PROBLEMS AND TASKS:
**A)** In the piece about The Tea collection, turn the paragraph that begins "And in those same spaces" into a short bulleted list that keeps its main facts.
**B)** Reproduce word for word the passage of the piece about The Tea collection from "That Instinct in" to "something, holding something.".

───── EXCERPT PROVIDED

There’s a way stories move that doesn’t require volume.
They shift through glances, silence, pauses, and posture. The Tea was built on that exact current — the one that slips between words and reshapes the room before anyone notices.
This collection was never just about clothes. It’s about what they hold — tension, suggestion, confidence. It started with observation. From textile hubs to hidden workshops, from forest edges to city rooftops, I kept seeing the same thing: communication that doesn’t announce itself. And how powerful that can be.
Where It Comes From
In the early years of building Nashional Permit, I spent months on the road — hopping from one production cluster to another, working with dye houses, printmakers, tailors, and fabric vendors. Whether it was in Surat or Barmer, Jaipur or the hills of Himachal, there was always a common rhythm to how people worked — and how they spoke while working.
Gossip was everywhere. Not in the messy sense — but in its purest form: as exchange. Efficient, fast-moving, full of implication. Shared over chai breaks, eye contact, half-finished sentences. It wasn’t about drama. It was about knowing.
And in those same spaces, outside the factories and in between conversations, I started noticing the same rhythm in the natural world. A squirrel twitching on a parapet, alert and scanning. Birds in electric wire clusters, interrupting each other. Monkeys passing messages no one else understood. Even rabbits in small groups — still but very much tuned in. All carrying information. All watching. All operating within some unspoken network.
It felt familiar.
That Instinct in Print
That network became the visual foundation of The Tea. The animals aren’t illustrations. They’re signals. The rabbit, the monkey, the bird, the squirrel — each one chosen not just for how it looks but for how it behaves. They don’t speak, but they’re always aware.
That’s what we wanted in our prints. Not noise. Not cuteness. But awareness.
These creatures move quietly. So do the prints. Sometimes you see them immediately. Sometimes not. But they’re always there — suggesting something, holding something.

──────────
───── GIVEN MATERIAL

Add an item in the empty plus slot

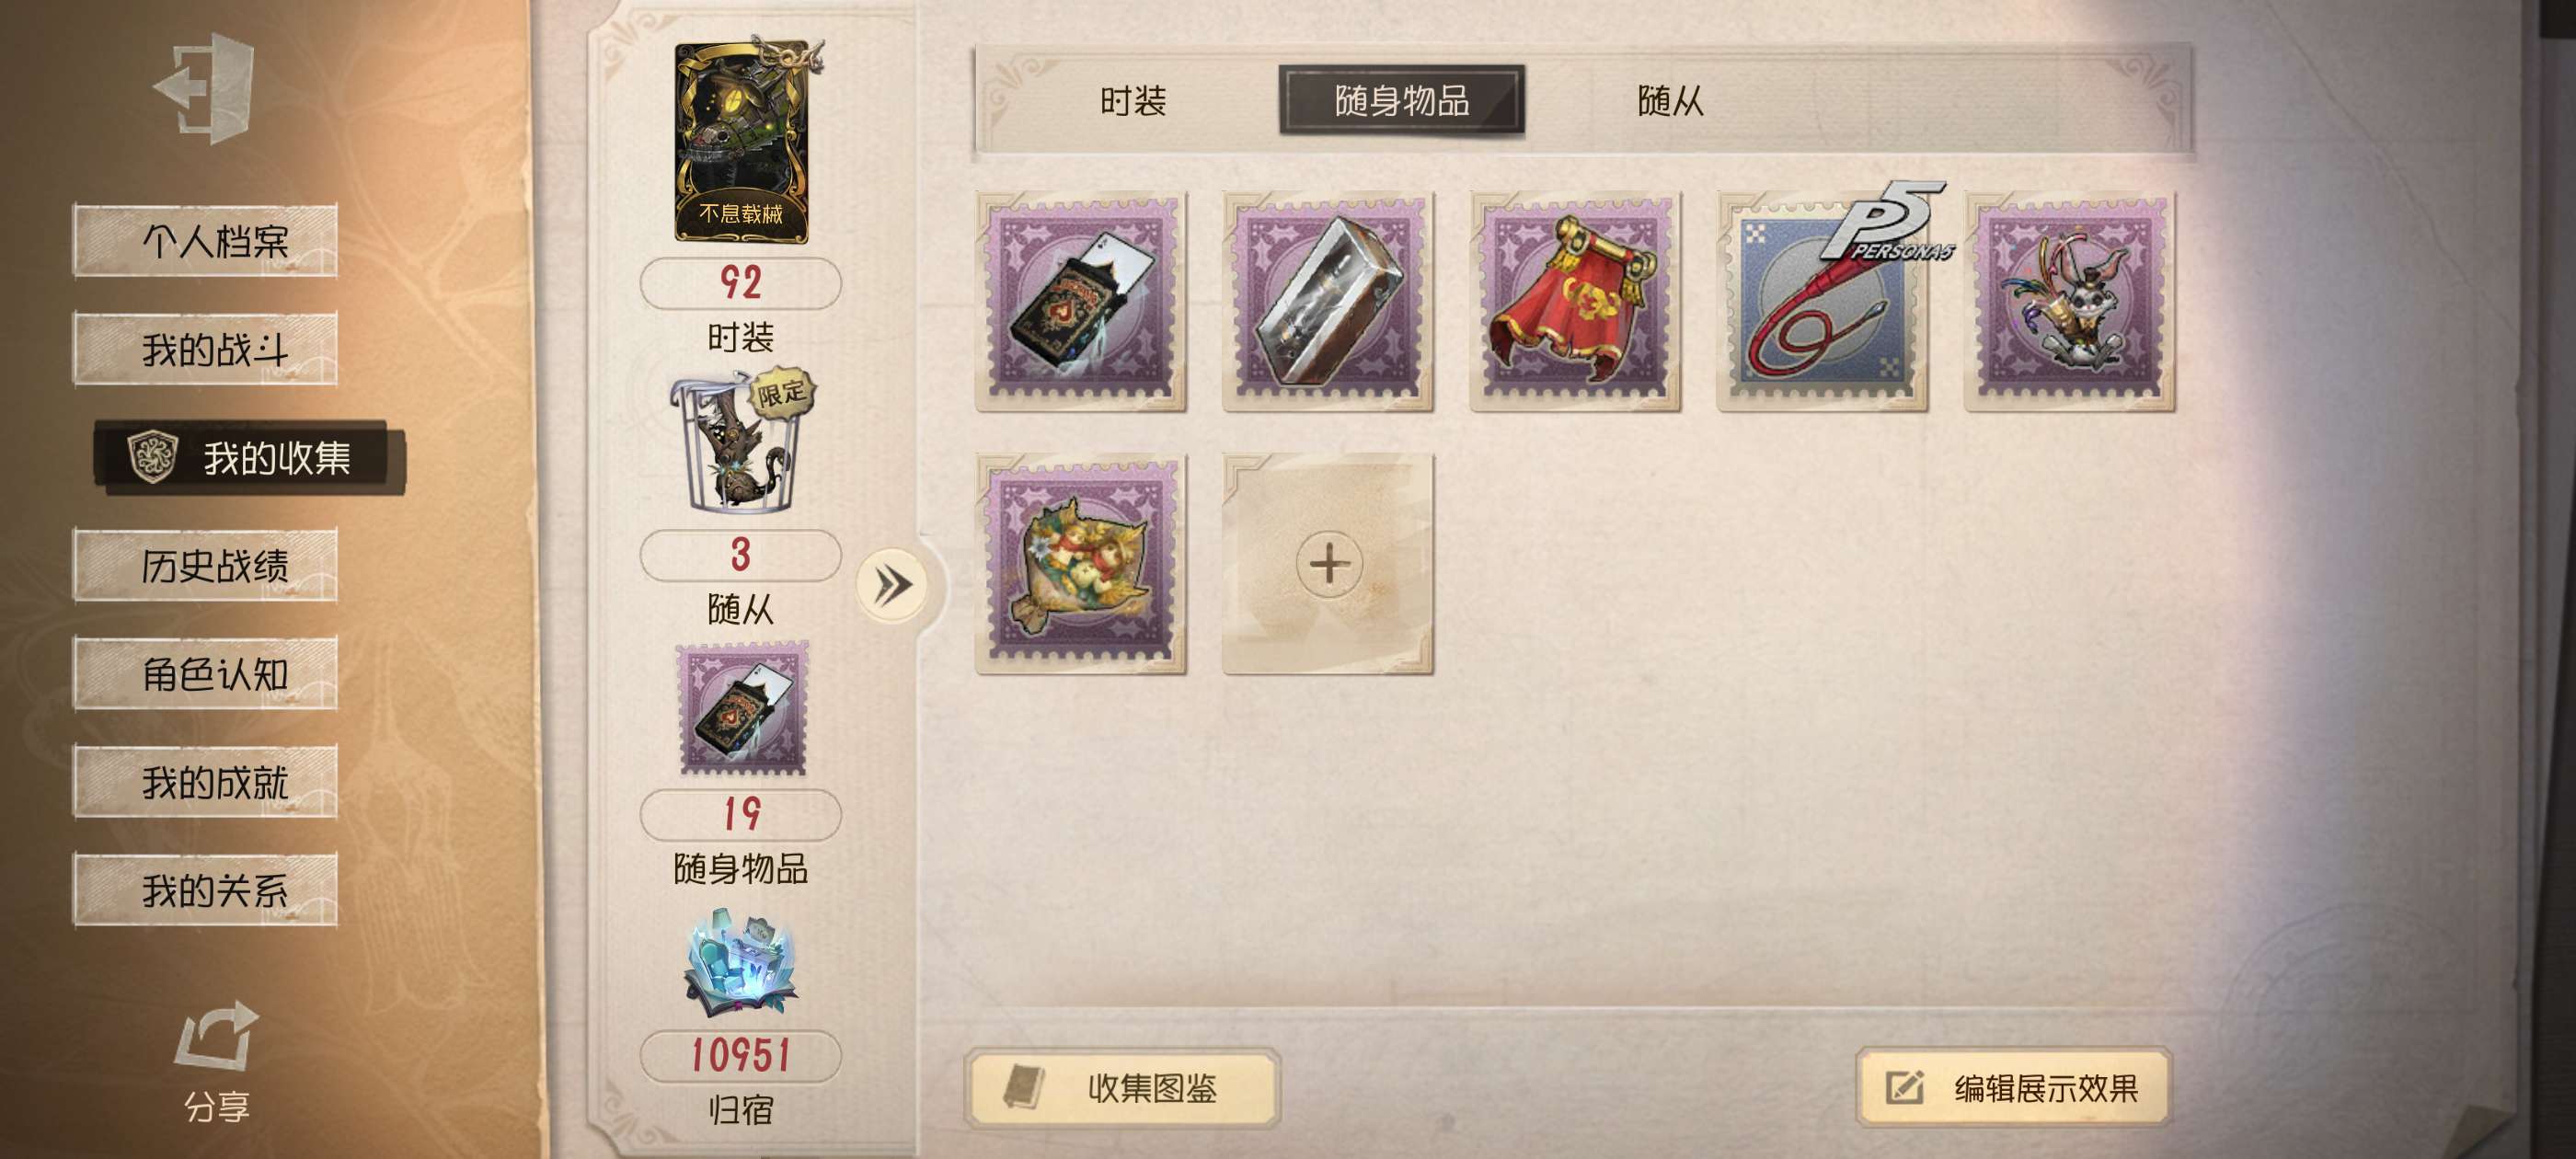(x=1328, y=563)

──────────

TASK ANSWERS:
**A)**
- Outside the factories and between conversations, the same rhythm appeared in the natural world.
- A squirrel twitched on a parapet, alert and scanning.
- Birds gathered in clusters on electric wires, interrupting each other.
- Monkeys passed messages no one else understood.
- Rabbits sat in small groups, still but tuned in.
- All of them carried information, watched, and operated within an unspoken network.

**B)**
That Instinct in Print
That network became the visual foundation of The Tea. The animals aren’t illustrations. They’re signals. The rabbit, the monkey, the bird, the squirrel — each one chosen not just for how it looks but for how it behaves. They don’t speak, but they’re always aware.
That’s what we wanted in our prints. Not noise. Not cuteness. But awareness.
These creatures move quietly. So do the prints. Sometimes you see them immediately. Sometimes not. But they’re always there — suggesting something, holding something.